A simple 'Up Next' Dashboard using PowerShell

Last Saturday, we ran DDD Adelaide 2019.

Adelaide

Conferences

Events

PowerShell

Last Saturday, we ran DDD Adelaide 2019. When we were setting up the venue on Friday afternoon, I realised that there was a huge flat-screen TV in the open area (behind where the registration/info desk would be located) and we hadn’t made any plans to use it.

We could just pop a copy of the DDD logo on a USB stick and probably the TV could just show that in ‘slide-show’ mode. But then I thought maybe we could go one better. Wouldn’t it be nice if you could display a simple ‘What’s on now, and what’s coming up next’ dashboard?

Ok, it’s Friday night, and I really should have been heading to bed, but I’d been inspired - now to find something that would fit the bill. A quick search of GitHub didn’t reveal anything obvious, so can I write a simple application myself to do the job?

First question - WPF, WinForms? HTML+JavaScript? They’d all do the job, but I wanted something simple that I could get done quickly! I decided I’d give PowerShell a go - and I kind of liked the idea of making it “old-school” ASCII text too.

I copied over the conference agenda data and decided on simple ordered dictionary would suffice for the data structure, using the time as the key. Then just two queries - one to find the entry who’s time is now, and the second to find the entry for what’s coming up next.

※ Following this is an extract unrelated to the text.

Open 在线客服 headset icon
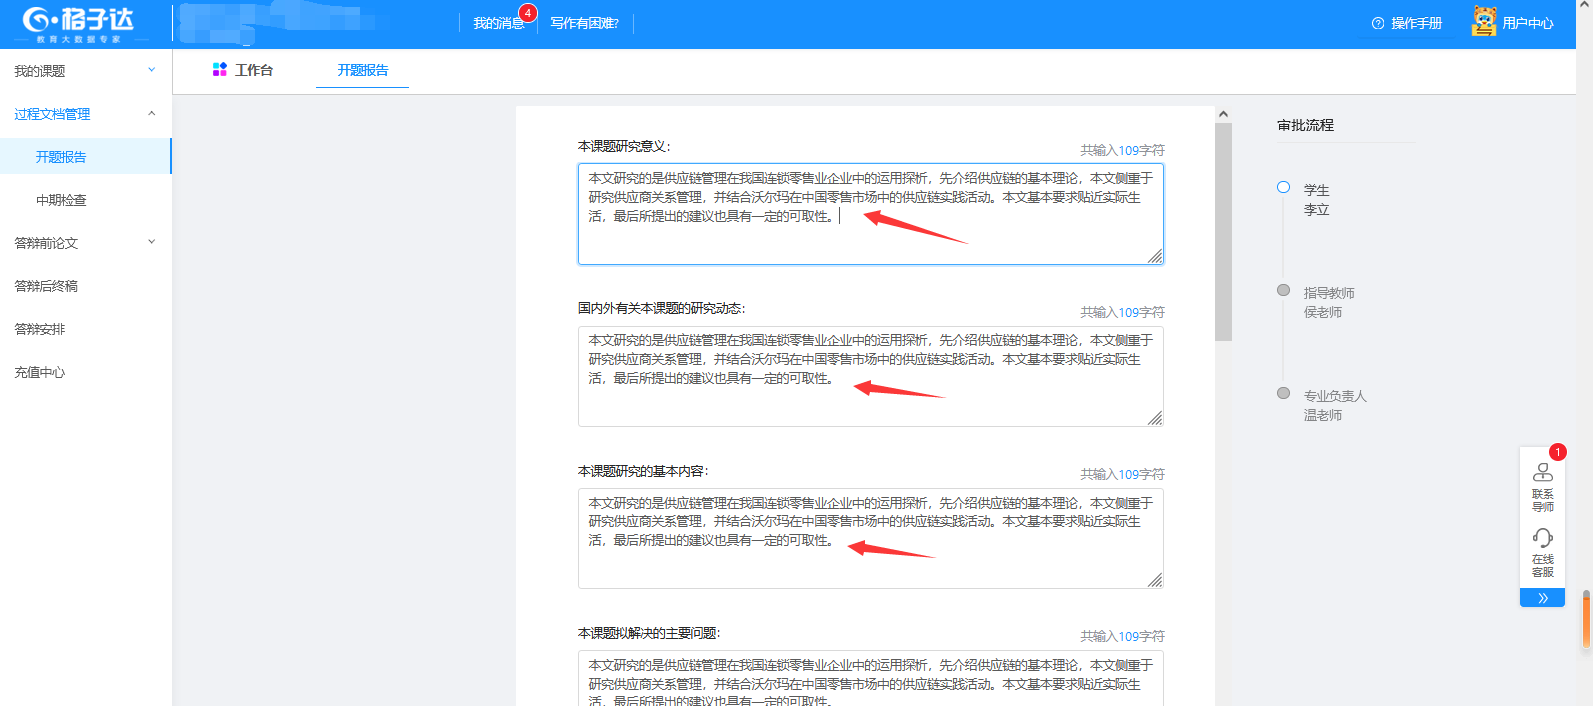 1543,538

To help with development, I added a -test mode, that sped up time and made the clock run from 7am. Later on Saturday I realised I had an ‘off by one’ bug in the query logic - the test mode was useful to validate the fix.

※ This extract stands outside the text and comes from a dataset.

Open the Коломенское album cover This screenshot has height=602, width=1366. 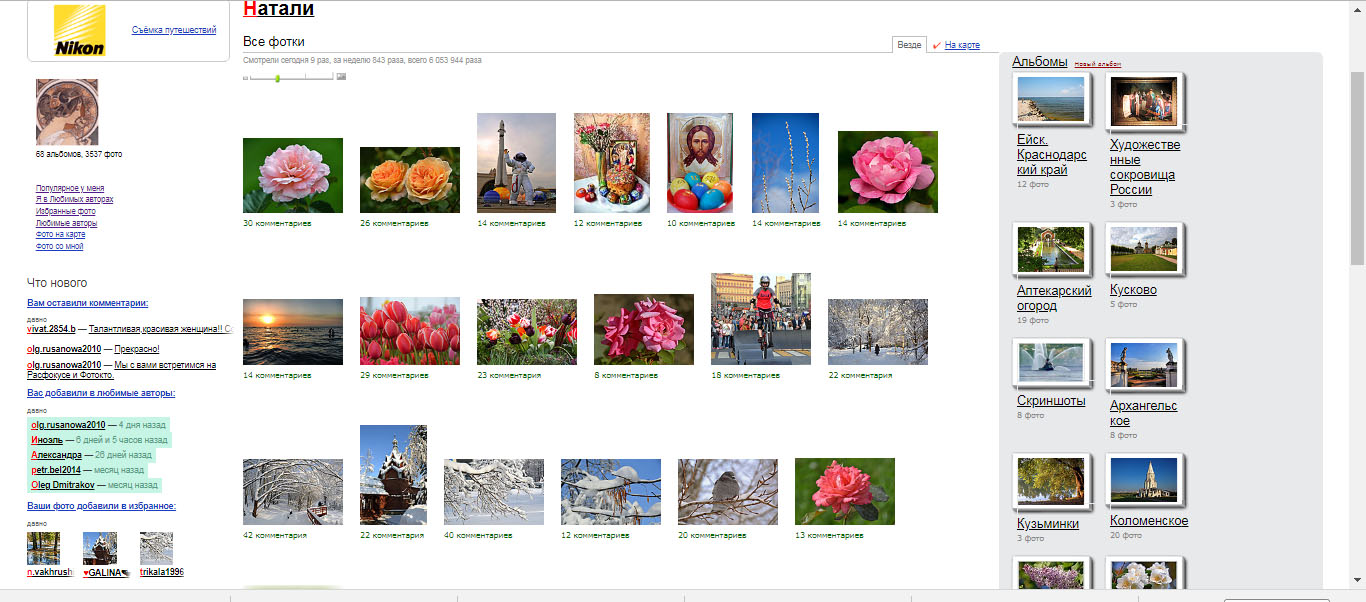pyautogui.click(x=1142, y=482)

One extra touch - I added a ‘current time’ and used [Console]::SetCursorPosition() to locate that in the bottom right-hand corner. While I was at it, just to be fancy, I added some colour to the ‘DDD’ bit in the title.

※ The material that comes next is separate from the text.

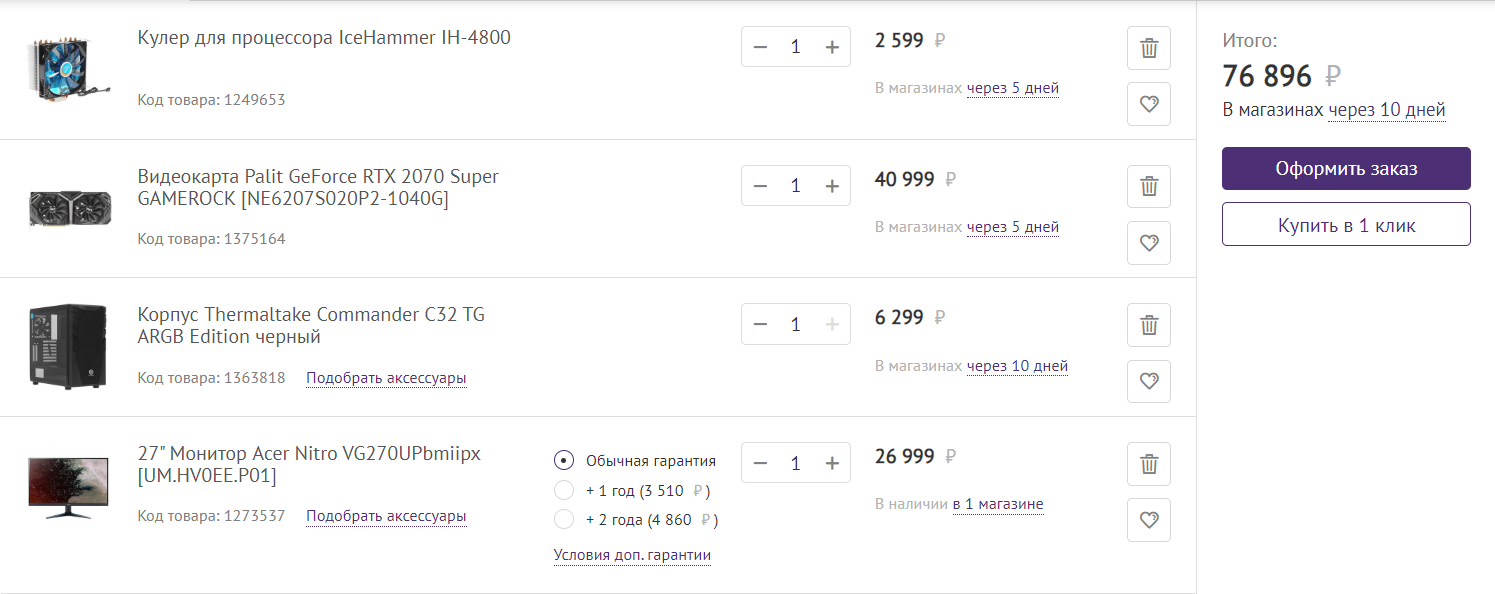This screenshot has width=1495, height=594.
Task: Open the Условия доп. гарантии link
Action: (632, 555)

To run the dashboard, I used Windows Terminal. That allowed me to run full screen and choose a nice font size.

Dashboard in use at DDD Adelaide 2019

The dashboard worked well and I heard a few compliments that people liked it. Not bad for something whipped up in an hour!

If I revisit the script in the future, I might see if I can incorporate a simple Tweet wall - either on the right-hand side, or maybe alternating every 30 seconds. There was a lot of Twitter traffic on the day and it would have been nice to showcase that.

The source is all on GitHub. Pull requests welcome!